Il leader spirituale, che si è recato in mattinata in un pellegrinaggio interreligioso in otto centri di culto nella capitale, ha poi attaccato Pechino per la sua propaganda “rosa” che distorce la realtà in Tibet, come nel caso della commemorazione del 28 marzo del “Serfs Emancipation Day” (il giorno della liberazione dei servi) che in realtà segna l’inizio della repressione della rivolta di Lhasa, ma che Pechino celebra come il rovesciamento dell’ordine feudale tibetano. “Se veramente la situazione è rosea come i cinesi la dipingono – ha detto – allora non vedo il bisogno di chiudere il Tibet agli osservatori stranieri e di schierare l’esercito e i carri armati in ogni angolo”.
Rivolgendosi ai giornalisti, il Dalai Lama, ha fatto appello al governo cinese perché permetta i giornalisti e ai turisti stranieri di visitare il Tibet. “Andate a vedere se veramente i tibetani sono contenti come i cinesi vogliono far intendere. Se è davvero così, se è vero che sono felici della loro condizione, allora noi rinunciamo alla nostra battaglia”. Il settantatreenne leader spirituale è anche intervenuto a proposito della crisi economica mondiale, un tema che sarà al centro della riunione del G20 a Londra . “Sono ignorante in materia economica – ha ammesso – ma penso che le forze di mercato non piovano da cielo, ma sono frutto di azioni umane e non si possono quindi invocare come cause della crisi. E’ una contraddizione”. La vera causa invece “è la mancanza di principi, l’ipocrisia e la disonestà”.

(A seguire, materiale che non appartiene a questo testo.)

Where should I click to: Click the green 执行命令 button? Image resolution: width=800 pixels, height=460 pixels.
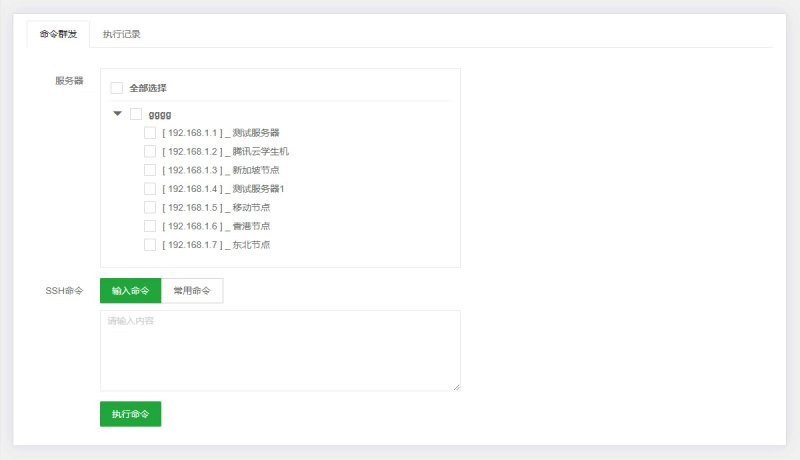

Rispondendo invece alla domanda se non avesse rimpianti in questi 50 anni di esilio, il Dalai Lama ha detto: “da quando ho 16 anni le decisioni che ho preso si sono rivelate corrette” e ha citato il suo approccio moderato della “via di mezzo” sull’autonomia per il Tibet, che era stato messo in discussione un anno fa, ma che la comunità tibetana ha di nuovo confermato come strumento di rivendicazione politica.